■ Your assignment:
Answer these questions using the Te Hana Hudson text below.
(a) Who created the character of Te Hana Hudson?
(b) What is the name of Te Hana's brother, and which actor played him?
(c) On what date did Vanessa Rare depart after her stint of several months in 2004?

■ Reading passage:
- Portrayed by: Vanessa Rare
- Duration: 2001–2006
- First appearance: 5 April 2001
- Last appearance: 14 April 2006
- Created by: Jason Daniel
- Introduced by: Simon Bennett (2001) Harriet Crampton (2003, 2004) Jason Daniel (2006)

= Te Hana Hudson =

Te Hana Hudson (previously Kahu) is a fictional character on the New Zealand soap opera Shortland Street who was portrayed by Vanessa Rare for three stints between 2001 and 2006. The matriarch of the Hudson family unit, Te Hana was introduced during an infamous revamp of the show and was a representation of the working class New Zealander.

==Creation and casting==
In 2000 an Australian consultant made several large changes to the show that would see a more working class hospital portrayed. Te Hana, her husband Joe and children Mihi and Tama were created because of this. As part of the revamp, producers wished for a more community based cast with established family links, mimicking the past presence of the Warner and McKenna families. The Hudson's arrival was said to be a "shock" for the established character of Te Hana's brother, Victor Kahu (Calvin Tuteao). Vanessa Rare was cast in the role. Rare left the role in 2003 but returned in several sporadic stints. She returned for several episodes in a guest role in 2003 and returned the following year for several months before departing on 28 January 2005. She returned in 2006 for another guest stint as part of on screen son David Wikaira-Paul's departure.

■ Records shown:
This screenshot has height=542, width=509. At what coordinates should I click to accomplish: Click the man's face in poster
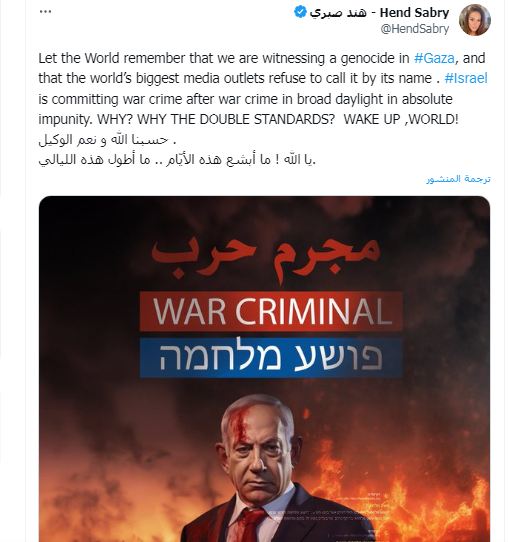click(x=258, y=453)
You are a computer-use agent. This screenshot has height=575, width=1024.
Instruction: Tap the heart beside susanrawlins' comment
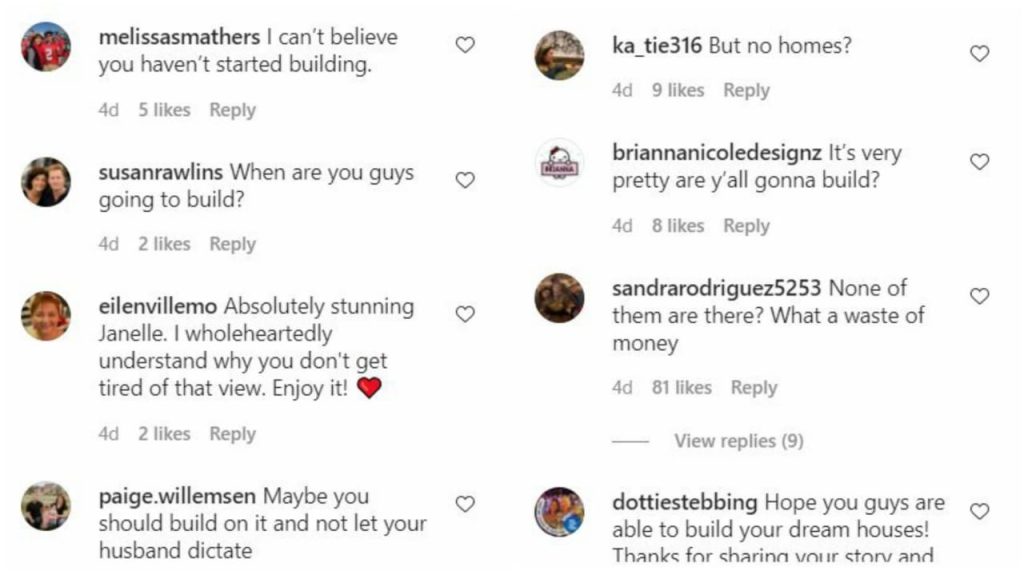465,180
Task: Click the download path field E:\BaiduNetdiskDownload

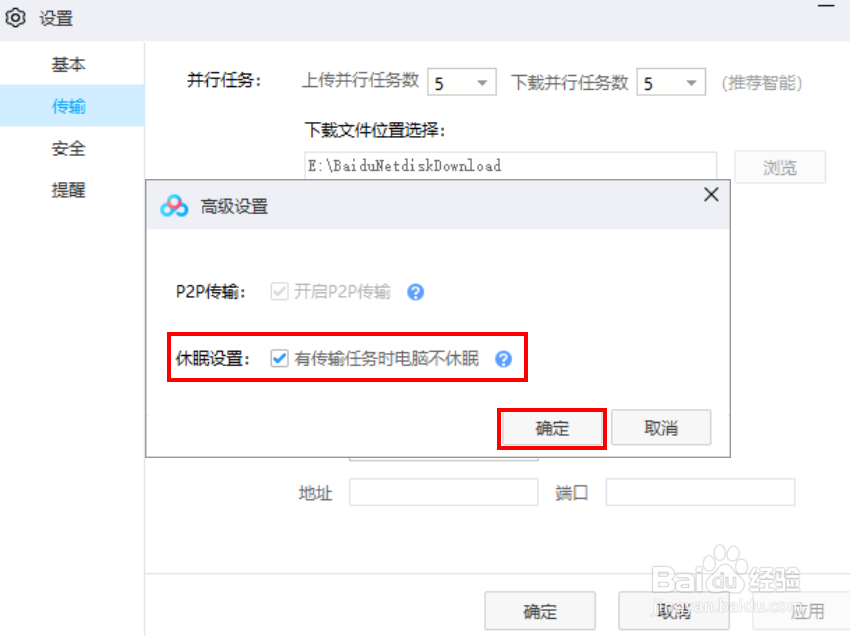Action: [x=510, y=166]
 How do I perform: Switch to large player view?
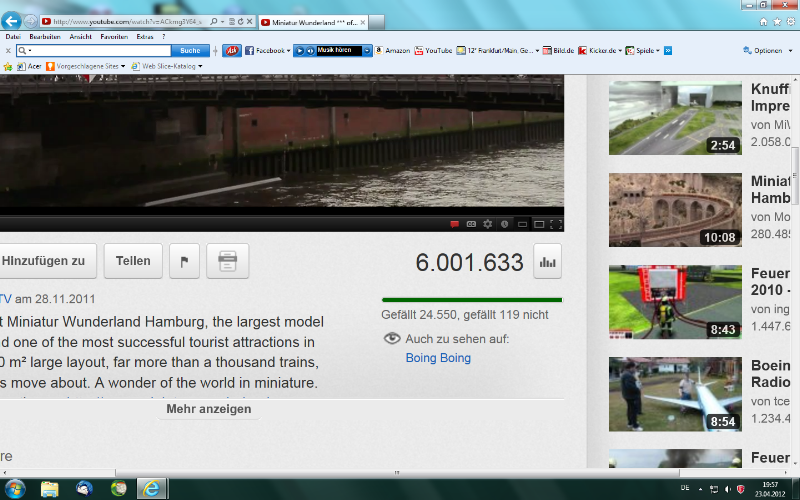[539, 223]
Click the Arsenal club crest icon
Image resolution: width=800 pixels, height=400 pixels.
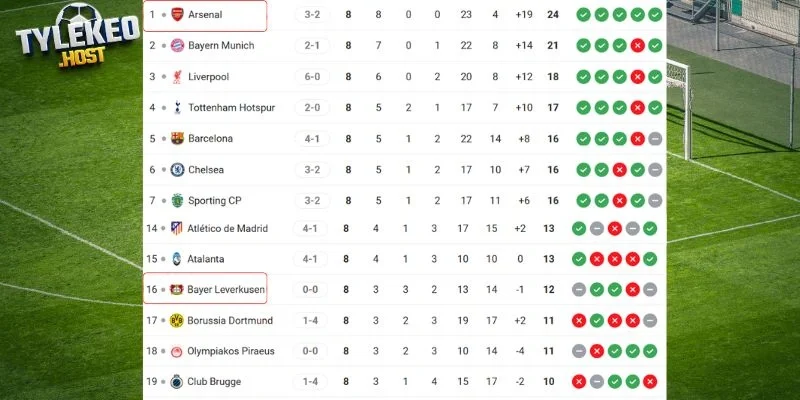[177, 15]
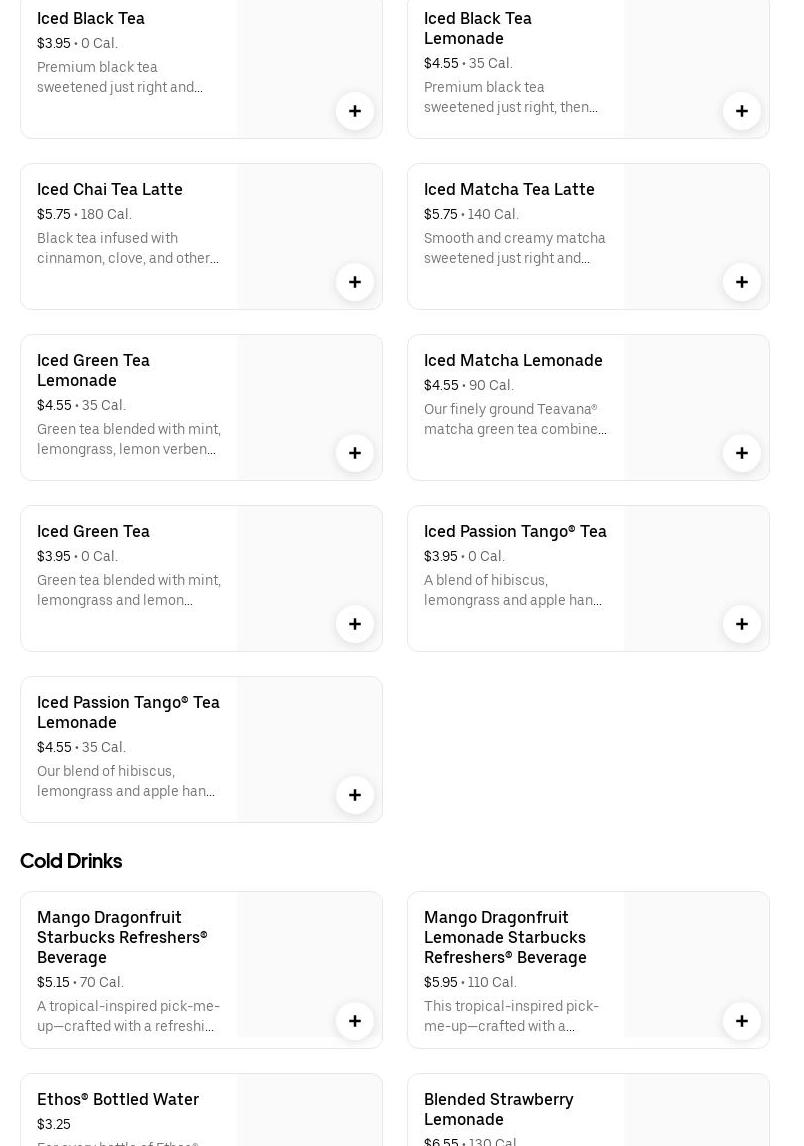Open Ethos Bottled Water item
The image size is (804, 1146).
[118, 1099]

■ Answer space:
(a) The character was created by Jason Daniel.
(b) Te Hana's brother is Victor Kahu, played by Calvin Tuteao.
(c) She departed on 28 January 2005.